With limited clinical information, workups in Haiti and Rwanda can be challenging. As a doctor in the U.S., I can, with a few keystrokes, easily uncover valuable information about my patient’s history, lab tests and radiology studies. We are far from perfect here, that’s true, and one could argue that we sometimes go too far in treating disease here. But that’s another story. At least there exists fairly close integration of care for U.S. cancer patients — pathology, surgery, imaging, systemic therapy and palliative care. Once patients are within the doors of the hospital, pathology is almost always the first line of defense. Although this is something we may take for granted in the developed world, a diagnosis equates to treatment and often survival. To paraphrase Dr. Dan Milner, associate professor of pathology at the Brigham: A missing cog in the wheel results in a wheel that doesn’t turn.
It is no mystery why low income countries have a higher incidence of cancer and higher death rate due to cancer: Many of the poorest countries lack an oncology program entirely. According to the World Health Organization only 5 percent of global resources for cancer are spent in the developing world.
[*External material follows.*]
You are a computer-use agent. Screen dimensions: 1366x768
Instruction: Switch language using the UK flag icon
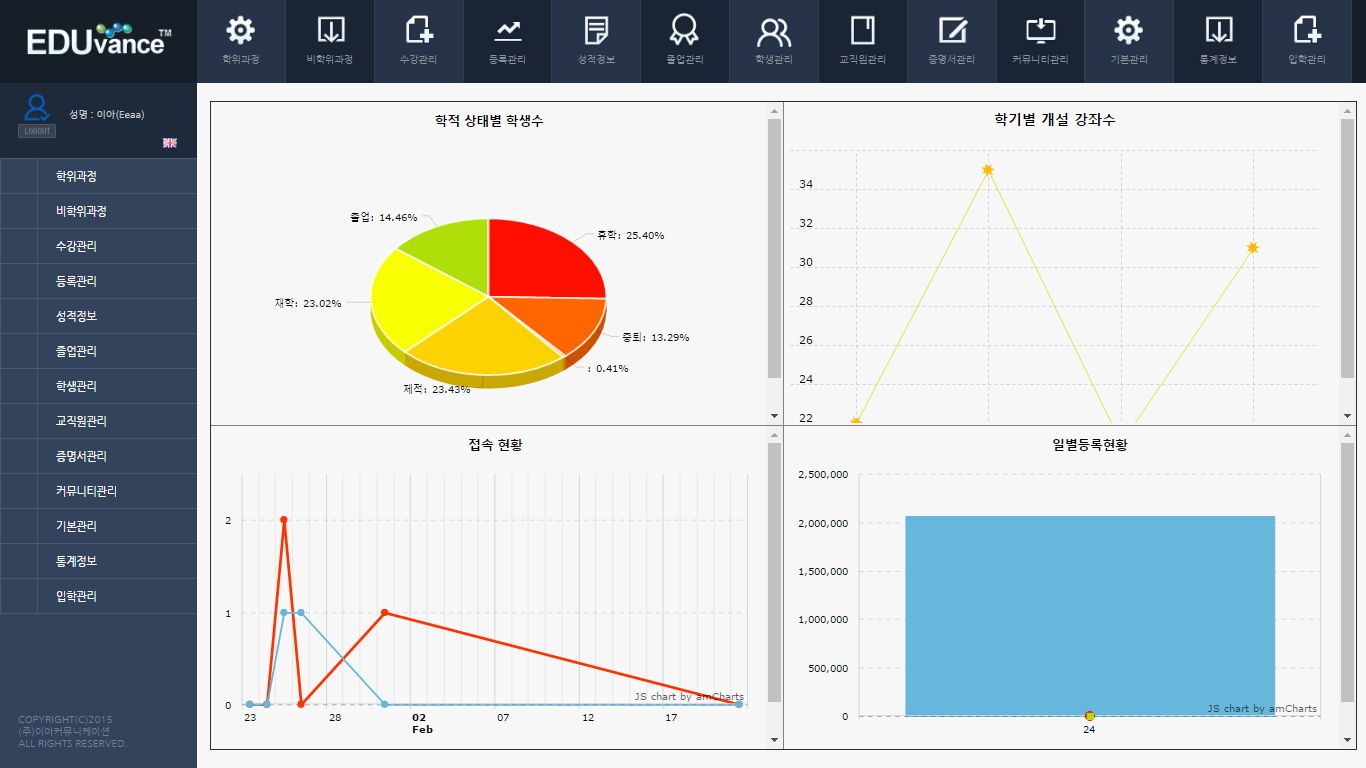170,143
Limited resources mean limited access to doctors, medicine, followup care and medical record keeping.
With a capacity to perform only basic surgery, understaffed operating rooms and limited radiology equipment, countries such as Haiti and Rwanda face many challenges. Access to diagnostic imaging, radiation therapy and other complex components of treatment are often available only miles away and sometimes across borders. Issues such as safe storage, preparation and administration of drugs present added problems. Electrical problems and spotty Internet service render electronic medical record keeping difficult.
Our partnership has big plans: Central to any long-term collaboration are capacity building and infrastructure expansion. So, in 2012, a fully functioning anatomic pathology laboratory was installed in Rwanda, and two Rwandan technicians were trained at the Dana-Farber Cancer Institute (DFCI) and the Brigham. Technicians now generate glass slides and special stains for diagnosis which are triaged by telepathology and interpreted locally or after transport to Boston.
In Haiti, the team recently broke ground on a pathology laboratory, the start of a improved access to better treatment and care.
I feel privileged to be a part of a movement providing global cancer care so that everyone, despite their income, can have access to cancer medicine and treatment.
As Dr. Larry Shulman, of Dana-Farber, has said: “If you want to have the biggest impact in reducing cancer-related mortality worldwide, you don’t need new scientific discoveries, but rather you need to bring the tools we currently have at our disposal to the many cancer patients who have no access.”